Aim of the task: Take the entries below and retype them exactly.

Records excerpted from a collection:
▽
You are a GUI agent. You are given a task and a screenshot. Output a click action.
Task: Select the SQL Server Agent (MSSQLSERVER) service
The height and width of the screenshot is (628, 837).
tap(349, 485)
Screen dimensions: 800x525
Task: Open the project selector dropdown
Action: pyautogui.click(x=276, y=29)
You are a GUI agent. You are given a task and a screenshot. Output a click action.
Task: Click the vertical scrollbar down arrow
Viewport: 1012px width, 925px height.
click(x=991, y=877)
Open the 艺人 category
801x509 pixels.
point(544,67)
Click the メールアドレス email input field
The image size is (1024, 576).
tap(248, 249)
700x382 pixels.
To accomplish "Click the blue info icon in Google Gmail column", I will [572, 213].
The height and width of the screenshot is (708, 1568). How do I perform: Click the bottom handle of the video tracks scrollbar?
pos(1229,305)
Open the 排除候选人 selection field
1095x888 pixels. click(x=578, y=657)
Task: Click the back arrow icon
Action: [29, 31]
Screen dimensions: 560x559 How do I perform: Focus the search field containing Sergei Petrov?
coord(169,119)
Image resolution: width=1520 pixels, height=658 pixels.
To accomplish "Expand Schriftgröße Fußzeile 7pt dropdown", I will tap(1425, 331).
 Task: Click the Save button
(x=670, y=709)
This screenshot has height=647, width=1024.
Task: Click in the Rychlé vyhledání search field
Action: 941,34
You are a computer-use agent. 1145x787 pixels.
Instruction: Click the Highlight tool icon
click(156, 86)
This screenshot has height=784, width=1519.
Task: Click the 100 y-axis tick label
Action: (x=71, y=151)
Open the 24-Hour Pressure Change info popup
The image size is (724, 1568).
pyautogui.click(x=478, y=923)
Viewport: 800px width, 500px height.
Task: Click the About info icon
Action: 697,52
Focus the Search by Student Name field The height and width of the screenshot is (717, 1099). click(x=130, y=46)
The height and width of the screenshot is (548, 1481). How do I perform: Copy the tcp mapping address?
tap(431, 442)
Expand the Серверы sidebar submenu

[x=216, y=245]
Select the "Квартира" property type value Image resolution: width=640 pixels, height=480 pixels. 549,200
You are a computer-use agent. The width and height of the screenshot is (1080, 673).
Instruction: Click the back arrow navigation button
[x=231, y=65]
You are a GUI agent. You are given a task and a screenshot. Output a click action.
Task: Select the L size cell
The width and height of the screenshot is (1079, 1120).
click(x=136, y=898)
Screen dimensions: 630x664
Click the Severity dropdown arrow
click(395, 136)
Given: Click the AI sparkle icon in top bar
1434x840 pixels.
△
Task answer:
You are a GUI agent. You are given a task and a screenshot. Output a click action.
Task: Select the SQL Server Agent (MSSQLSERVER) service
The height and width of the screenshot is (628, 837).
tap(349, 485)
Screen dimensions: 800x525
Task: Open the project selector dropdown
Action: pyautogui.click(x=276, y=29)
You are a GUI agent. You are given a task and a screenshot. Output a click action.
Task: Click the vertical scrollbar down arrow
Viewport: 1012px width, 925px height.
click(x=991, y=877)
Open the 艺人 category
801x509 pixels.
point(544,67)
Click the メールアドレス email input field
The image size is (1024, 576).
tap(248, 249)
700x382 pixels.
To accomplish "Click the blue info icon in Google Gmail column", I will [572, 213].
The height and width of the screenshot is (708, 1568). How do I perform: Click the bottom handle of the video tracks scrollbar?
pos(1229,305)
Open the 排除候选人 selection field
1095x888 pixels. click(x=578, y=657)
Task: Click the back arrow icon
Action: [29, 31]
Screen dimensions: 560x559 How do I perform: Focus the search field containing Sergei Petrov?
coord(169,119)
Image resolution: width=1520 pixels, height=658 pixels.
To accomplish "Expand Schriftgröße Fußzeile 7pt dropdown", I will tap(1425, 331).
 Task: Click the Save button
(x=670, y=709)
This screenshot has height=647, width=1024.
Task: Click in the Rychlé vyhledání search field
Action: 941,34
You are a computer-use agent. 1145x787 pixels.
Instruction: Click the Highlight tool icon
click(156, 86)
This screenshot has height=784, width=1519.
Task: Click the 100 y-axis tick label
Action: (x=71, y=151)
Open the 24-Hour Pressure Change info popup
The image size is (724, 1568).
pyautogui.click(x=478, y=923)
Viewport: 800px width, 500px height.
Task: Click the About info icon
Action: 697,52
Focus the Search by Student Name field The height and width of the screenshot is (717, 1099). click(x=130, y=46)
The height and width of the screenshot is (548, 1481). How do I perform: Copy the tcp mapping address?
tap(431, 442)
Expand the Серверы sidebar submenu

[x=216, y=245]
Select the "Квартира" property type value Image resolution: width=640 pixels, height=480 pixels. 549,200
You are a computer-use agent. The width and height of the screenshot is (1080, 673).
Instruction: Click the back arrow navigation button
[x=231, y=65]
You are a GUI agent. You are given a task and a screenshot. Output a click action.
Task: Select the L size cell
The width and height of the screenshot is (1079, 1120).
click(x=136, y=898)
Screen dimensions: 630x664
Click the Severity dropdown arrow
click(395, 136)
Given: Click the AI sparkle icon in top bar
1434x840 pixels.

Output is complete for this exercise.